Siempre había sido idiota, tratándose de mujeres. Se metía en complicaciones, no se llevaba bien con ellas. Pero nunca se enmendaba. Vivía enamorando muchachas solteras; allá en Río escapó por poco de la furia de los hermanos violentos de una tal Antonieta, con quien tenía citas. Se juntaron los cuatro hermanos para darle una lección; por eso había aceptado venir a Ilhéus. Entonces juró no volver a mirar a ninguna muchacha casadera. Esa comisión en Ilhéus era un verdadero regalo. Estaba juntando dinero y, además de eso, Mundinho Falcão le garantizaba un buen bocado extra si andaba rápido y concluía el informe reclamando el urgente envío de las dragas.
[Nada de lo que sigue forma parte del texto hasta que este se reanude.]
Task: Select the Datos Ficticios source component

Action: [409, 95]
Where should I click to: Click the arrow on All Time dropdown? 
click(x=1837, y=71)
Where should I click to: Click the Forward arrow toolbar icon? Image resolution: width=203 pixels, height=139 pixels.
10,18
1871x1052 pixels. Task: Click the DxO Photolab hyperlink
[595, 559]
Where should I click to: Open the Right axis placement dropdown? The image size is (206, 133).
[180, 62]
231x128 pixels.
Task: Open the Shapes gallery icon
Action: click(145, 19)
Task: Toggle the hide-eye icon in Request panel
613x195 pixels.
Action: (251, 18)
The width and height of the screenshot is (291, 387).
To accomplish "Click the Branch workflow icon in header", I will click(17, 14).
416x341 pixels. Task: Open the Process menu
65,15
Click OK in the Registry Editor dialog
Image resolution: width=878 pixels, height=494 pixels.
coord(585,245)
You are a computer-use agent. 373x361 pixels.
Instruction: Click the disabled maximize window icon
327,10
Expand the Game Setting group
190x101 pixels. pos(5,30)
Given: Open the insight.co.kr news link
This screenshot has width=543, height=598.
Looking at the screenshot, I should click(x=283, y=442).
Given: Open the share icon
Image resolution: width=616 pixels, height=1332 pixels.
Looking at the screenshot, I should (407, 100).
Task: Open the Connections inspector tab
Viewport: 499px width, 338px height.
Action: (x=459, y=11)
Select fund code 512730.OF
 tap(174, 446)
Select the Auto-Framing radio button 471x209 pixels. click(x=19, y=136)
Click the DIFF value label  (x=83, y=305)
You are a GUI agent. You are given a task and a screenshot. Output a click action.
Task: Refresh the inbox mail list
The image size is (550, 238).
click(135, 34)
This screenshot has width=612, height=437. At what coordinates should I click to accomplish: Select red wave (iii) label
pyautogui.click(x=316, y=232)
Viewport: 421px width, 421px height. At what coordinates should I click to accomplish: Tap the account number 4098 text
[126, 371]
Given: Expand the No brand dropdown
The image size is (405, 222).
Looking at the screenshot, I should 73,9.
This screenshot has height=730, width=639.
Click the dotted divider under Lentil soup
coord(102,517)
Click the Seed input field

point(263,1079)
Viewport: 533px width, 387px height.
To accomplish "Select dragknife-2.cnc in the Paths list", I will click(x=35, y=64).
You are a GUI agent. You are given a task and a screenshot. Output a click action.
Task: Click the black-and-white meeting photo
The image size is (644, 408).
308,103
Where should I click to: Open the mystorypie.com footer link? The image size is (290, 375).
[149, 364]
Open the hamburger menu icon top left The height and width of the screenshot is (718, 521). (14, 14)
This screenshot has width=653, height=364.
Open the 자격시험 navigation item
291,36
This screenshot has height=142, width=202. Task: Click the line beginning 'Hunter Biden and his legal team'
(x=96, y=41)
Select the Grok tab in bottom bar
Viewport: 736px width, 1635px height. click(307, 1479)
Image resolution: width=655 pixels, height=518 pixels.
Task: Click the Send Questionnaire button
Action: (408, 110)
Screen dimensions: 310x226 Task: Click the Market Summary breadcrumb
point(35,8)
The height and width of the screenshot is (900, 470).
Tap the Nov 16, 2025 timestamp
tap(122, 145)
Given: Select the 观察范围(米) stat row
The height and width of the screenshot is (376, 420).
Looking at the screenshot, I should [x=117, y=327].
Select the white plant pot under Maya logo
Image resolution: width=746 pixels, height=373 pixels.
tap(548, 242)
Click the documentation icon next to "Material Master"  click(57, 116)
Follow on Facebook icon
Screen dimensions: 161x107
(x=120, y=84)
Así lo había hecho, combinando con Mundinho solicitar la dirección del servicio de rectificación y dragado, al Ministerio. El exportador habíale prometido mayor ganancia aún para cuando el primer barco extranjero entrase al puerto. Y empeñarse por su ascenso. ¿Qué más podía desear? Sin embargo, había ido a meterse con una joven soltera, a mostrarse en los cines, a hacerle promesas imposibles. Resultado: tuvo que telegrafiar pidiendo un substituto, luego de una desagradable conversación con Mundinho. Había prometido que no bien llegara a Río, no dejaría al ministro en paz mientras las dragas y los remolcadores no fuesen enviados. Era todo cuanta podía hacer. Lo que no podía hacer era quedarse en Ilhéus, para recibir chicotazos en cualquier calle o llevar un tiro en la obscuridad de la noche. Se encerró después en su habitación, de donde saldría solamente para embarcar. ¡Y la loca todavía arreglando citas en las rocas!; él ni siquiera creía que Melk hubiera regresado a la plantación, donde la zafra finalizaba. Una loca; él tenía la manía de las locas, se metía con ellas …

Malvina esperaba en lo alto de las rocas.

Abajo, las ondas llamaban.

Él no vendría; por la tarde casi había muerto de miedo, pero sólo ahora ella lo comprendía. Miró la espuma que volaba, las aguas que llamaban; por un instante pensó en arrojarse. Acabaría con todo. Pero ella quería vivir, quería irse de Ilhéus, trabajar, ser alguien, conquistar un mundo. ¿Qué ganaba con morir? En las ondas arrojó las planes hechos, la seducción de Rómulo, sus palabras y el billete que él le escribiera días después de desembarcar. Malvina se daba cuenta del error cometido. Para salir de allí sólo había visto un camino: salir apoyada en el brazo de un hombre, marido o amante. ¿Por qué?

¿No significaba eso que Ilhéus continuaba actuando sobre ella, llevándola a no confiar en sí misma? ¿Por qué partir de la mano de alguien, presa a un compromiso, a deuda tan grande? ¿Por qué no partir con sus pies libres, sola, a conquistar un mundo? Así saldría.

No por la puerta de la muerte; quería vivir, y vivir ardientemente, libre como el mar sin límites. Recogió los zapatos, descendió de las rocas mientras comenzaba a delinear un plan. Se sentía liviana. Había sido lo mejor de todo que él no viniese; ¿cómo podría vivir con un hombre tan cobarde?